== Problem description ==
Copy the lines below word for word, from the start of the records through the line that contains "Looking at the screenshot, I should (143, 7).", including that line.

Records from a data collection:
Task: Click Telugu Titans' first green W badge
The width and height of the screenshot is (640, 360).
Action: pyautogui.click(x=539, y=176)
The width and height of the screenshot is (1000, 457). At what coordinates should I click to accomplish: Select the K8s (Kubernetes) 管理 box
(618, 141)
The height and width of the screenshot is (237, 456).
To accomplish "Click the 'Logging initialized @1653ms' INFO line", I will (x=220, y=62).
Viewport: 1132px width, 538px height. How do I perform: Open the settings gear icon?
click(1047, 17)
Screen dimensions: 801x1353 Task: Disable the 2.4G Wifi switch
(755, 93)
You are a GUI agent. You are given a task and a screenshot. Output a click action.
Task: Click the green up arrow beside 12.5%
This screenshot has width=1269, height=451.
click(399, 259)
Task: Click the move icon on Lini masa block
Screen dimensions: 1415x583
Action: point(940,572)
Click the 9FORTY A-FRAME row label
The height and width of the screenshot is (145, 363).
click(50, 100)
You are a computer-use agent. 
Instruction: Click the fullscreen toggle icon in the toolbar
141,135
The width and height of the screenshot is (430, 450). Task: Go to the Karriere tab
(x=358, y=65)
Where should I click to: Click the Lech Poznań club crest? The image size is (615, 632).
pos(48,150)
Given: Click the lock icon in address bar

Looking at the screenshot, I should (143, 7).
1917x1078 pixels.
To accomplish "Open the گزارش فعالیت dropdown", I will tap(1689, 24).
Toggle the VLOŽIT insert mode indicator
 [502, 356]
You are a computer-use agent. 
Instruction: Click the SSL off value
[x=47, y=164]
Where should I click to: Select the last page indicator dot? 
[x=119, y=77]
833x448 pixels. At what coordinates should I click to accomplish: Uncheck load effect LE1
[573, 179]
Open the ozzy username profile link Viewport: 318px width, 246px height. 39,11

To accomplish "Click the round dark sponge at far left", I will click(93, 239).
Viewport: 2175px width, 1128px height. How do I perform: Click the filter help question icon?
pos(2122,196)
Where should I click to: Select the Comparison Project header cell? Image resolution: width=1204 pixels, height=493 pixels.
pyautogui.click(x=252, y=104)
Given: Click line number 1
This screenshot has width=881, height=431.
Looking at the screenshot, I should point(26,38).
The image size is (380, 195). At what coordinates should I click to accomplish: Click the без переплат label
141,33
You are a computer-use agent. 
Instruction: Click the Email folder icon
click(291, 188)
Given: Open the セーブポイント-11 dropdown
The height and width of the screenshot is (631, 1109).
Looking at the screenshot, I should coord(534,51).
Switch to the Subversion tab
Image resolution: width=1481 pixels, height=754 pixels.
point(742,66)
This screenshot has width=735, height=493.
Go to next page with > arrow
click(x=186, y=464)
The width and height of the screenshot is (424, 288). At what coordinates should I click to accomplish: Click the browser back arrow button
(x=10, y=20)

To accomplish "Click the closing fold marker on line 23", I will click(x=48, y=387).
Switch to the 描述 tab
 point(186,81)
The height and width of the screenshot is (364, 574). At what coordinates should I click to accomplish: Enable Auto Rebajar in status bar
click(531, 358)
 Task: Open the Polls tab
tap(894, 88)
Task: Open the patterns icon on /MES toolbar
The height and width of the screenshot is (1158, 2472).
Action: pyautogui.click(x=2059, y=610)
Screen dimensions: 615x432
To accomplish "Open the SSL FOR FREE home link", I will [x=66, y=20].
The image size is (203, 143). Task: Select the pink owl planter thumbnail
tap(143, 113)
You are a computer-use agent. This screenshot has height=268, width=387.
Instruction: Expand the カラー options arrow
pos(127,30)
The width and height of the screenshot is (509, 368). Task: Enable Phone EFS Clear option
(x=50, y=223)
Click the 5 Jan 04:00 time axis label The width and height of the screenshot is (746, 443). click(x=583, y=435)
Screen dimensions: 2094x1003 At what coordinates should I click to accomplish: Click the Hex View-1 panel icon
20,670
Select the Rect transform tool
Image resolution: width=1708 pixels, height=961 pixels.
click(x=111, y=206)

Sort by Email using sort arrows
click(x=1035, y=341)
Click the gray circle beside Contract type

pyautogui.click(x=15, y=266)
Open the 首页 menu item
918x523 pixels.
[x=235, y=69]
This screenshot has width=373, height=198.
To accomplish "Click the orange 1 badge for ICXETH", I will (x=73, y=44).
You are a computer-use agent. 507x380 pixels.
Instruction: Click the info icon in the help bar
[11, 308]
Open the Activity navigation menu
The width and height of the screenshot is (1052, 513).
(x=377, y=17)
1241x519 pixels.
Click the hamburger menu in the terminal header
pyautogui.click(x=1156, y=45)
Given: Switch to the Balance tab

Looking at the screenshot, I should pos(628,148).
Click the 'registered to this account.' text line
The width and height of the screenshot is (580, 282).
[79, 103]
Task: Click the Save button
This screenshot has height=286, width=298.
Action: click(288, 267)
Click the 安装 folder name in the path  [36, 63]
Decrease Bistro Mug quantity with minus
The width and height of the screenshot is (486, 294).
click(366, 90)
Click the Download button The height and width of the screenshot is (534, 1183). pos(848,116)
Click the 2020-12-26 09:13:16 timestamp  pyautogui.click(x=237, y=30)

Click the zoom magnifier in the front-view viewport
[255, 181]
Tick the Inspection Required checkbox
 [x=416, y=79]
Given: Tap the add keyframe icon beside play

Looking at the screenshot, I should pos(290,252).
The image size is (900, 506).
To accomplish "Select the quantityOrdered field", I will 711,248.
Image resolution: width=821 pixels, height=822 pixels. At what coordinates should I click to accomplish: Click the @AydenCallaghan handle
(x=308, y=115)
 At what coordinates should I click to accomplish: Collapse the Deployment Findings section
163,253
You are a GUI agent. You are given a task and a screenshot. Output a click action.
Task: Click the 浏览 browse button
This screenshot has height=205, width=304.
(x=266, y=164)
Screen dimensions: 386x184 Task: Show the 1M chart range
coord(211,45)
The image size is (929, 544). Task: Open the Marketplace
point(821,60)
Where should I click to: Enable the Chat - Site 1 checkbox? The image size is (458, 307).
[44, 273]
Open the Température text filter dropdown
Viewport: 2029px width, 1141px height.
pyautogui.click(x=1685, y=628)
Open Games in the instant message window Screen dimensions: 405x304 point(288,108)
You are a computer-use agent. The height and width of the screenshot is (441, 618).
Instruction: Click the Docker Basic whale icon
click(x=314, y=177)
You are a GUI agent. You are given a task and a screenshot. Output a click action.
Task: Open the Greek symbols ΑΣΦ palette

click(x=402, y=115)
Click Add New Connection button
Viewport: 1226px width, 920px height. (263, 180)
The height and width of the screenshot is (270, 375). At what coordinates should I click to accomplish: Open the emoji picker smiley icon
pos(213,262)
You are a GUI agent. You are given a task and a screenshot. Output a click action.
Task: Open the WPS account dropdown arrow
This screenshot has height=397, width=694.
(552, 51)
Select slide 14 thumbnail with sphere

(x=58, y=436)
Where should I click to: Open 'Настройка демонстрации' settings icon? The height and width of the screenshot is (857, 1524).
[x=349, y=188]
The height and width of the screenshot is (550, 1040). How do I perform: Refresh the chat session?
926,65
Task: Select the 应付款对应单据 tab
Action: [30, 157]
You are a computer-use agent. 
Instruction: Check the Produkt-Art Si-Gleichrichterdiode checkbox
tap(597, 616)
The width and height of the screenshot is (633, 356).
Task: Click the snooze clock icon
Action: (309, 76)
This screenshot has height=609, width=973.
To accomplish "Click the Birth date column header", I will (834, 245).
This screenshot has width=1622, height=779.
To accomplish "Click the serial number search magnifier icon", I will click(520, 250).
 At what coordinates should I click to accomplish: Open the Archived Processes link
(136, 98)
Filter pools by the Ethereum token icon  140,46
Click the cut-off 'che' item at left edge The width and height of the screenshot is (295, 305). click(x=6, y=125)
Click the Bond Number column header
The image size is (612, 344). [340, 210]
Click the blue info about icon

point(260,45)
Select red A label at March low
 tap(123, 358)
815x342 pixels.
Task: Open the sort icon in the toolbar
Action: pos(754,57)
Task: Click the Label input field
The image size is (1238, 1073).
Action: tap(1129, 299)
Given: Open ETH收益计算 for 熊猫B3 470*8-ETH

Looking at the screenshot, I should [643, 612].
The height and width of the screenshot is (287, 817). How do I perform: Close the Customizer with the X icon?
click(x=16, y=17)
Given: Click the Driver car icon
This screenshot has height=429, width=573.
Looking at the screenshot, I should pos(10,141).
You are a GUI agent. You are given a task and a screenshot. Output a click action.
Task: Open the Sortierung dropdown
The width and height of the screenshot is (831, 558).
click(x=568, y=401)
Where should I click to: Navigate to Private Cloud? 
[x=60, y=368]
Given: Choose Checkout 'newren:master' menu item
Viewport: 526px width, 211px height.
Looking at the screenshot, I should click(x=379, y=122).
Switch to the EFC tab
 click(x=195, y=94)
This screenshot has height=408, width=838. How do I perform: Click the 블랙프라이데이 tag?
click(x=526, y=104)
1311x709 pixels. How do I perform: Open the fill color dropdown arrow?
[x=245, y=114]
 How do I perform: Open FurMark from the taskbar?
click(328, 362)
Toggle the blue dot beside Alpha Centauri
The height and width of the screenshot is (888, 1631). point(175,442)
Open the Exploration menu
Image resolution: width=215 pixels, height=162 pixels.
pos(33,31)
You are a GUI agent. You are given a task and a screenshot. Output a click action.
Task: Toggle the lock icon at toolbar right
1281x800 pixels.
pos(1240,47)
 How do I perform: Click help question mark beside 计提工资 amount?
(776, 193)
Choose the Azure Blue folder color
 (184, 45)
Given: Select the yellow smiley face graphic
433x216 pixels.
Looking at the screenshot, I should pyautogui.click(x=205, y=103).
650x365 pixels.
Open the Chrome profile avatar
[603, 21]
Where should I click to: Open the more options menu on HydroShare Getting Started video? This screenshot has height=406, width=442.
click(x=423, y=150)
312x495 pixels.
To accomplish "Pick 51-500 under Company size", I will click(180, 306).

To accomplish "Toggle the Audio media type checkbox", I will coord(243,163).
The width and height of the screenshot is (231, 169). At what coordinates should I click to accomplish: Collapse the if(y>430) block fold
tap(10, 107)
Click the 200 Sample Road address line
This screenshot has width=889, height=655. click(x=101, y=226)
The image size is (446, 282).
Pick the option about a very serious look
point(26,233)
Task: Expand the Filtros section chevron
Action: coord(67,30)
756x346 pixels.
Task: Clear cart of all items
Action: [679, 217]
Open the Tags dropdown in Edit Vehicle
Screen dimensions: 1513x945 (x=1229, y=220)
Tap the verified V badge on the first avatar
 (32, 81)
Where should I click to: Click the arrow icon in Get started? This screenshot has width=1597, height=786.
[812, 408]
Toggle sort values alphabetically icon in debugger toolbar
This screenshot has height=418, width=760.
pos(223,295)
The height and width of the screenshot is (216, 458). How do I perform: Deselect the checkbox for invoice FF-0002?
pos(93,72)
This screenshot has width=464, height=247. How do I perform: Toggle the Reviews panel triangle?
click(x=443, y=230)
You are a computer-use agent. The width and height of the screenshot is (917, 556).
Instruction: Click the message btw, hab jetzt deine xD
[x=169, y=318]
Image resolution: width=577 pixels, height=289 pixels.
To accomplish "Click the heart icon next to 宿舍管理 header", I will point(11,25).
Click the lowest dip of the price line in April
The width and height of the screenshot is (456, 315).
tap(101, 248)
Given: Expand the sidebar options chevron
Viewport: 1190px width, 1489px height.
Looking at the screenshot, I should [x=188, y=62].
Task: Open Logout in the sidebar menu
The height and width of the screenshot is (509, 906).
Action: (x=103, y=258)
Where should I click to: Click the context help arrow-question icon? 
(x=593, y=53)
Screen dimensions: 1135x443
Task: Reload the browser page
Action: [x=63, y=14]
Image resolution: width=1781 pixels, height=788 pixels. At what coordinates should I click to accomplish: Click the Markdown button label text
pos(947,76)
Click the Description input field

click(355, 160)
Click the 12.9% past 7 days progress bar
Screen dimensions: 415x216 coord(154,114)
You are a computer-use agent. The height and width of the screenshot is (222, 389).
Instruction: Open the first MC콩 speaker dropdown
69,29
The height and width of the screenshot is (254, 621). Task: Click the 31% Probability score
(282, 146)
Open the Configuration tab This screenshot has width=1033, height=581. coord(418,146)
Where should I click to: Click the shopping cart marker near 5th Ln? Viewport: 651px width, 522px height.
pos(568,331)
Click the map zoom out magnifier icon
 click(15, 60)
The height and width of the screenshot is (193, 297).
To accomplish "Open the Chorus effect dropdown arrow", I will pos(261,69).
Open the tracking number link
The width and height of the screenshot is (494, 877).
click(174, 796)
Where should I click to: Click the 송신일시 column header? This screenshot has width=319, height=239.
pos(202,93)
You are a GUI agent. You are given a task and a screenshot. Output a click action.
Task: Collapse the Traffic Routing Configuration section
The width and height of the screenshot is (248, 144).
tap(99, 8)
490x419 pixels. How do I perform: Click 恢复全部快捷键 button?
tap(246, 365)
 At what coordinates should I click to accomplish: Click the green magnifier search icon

== Output of the exercise ==
Task: Click Telugu Titans' first green W badge
The width and height of the screenshot is (640, 360).
Action: pyautogui.click(x=539, y=176)
The width and height of the screenshot is (1000, 457). At what coordinates should I click to accomplish: Select the K8s (Kubernetes) 管理 box
(618, 141)
The height and width of the screenshot is (237, 456).
To accomplish "Click the 'Logging initialized @1653ms' INFO line", I will (x=220, y=62).
Viewport: 1132px width, 538px height. How do I perform: Open the settings gear icon?
click(1047, 17)
Screen dimensions: 801x1353 Task: Disable the 2.4G Wifi switch
(755, 93)
You are a GUI agent. You are given a task and a screenshot. Output a click action.
Task: Click the green up arrow beside 12.5%
This screenshot has width=1269, height=451.
click(399, 259)
Task: Click the move icon on Lini masa block
Screen dimensions: 1415x583
Action: point(940,572)
Click the 9FORTY A-FRAME row label
The height and width of the screenshot is (145, 363).
click(50, 100)
You are a computer-use agent. 
Instruction: Click the fullscreen toggle icon in the toolbar
141,135
The width and height of the screenshot is (430, 450). Task: Go to the Karriere tab
(x=358, y=65)
Where should I click to: Click the Lech Poznań club crest? The image size is (615, 632).
pos(48,150)
Given: Click the lock icon in address bar

Looking at the screenshot, I should (143, 7).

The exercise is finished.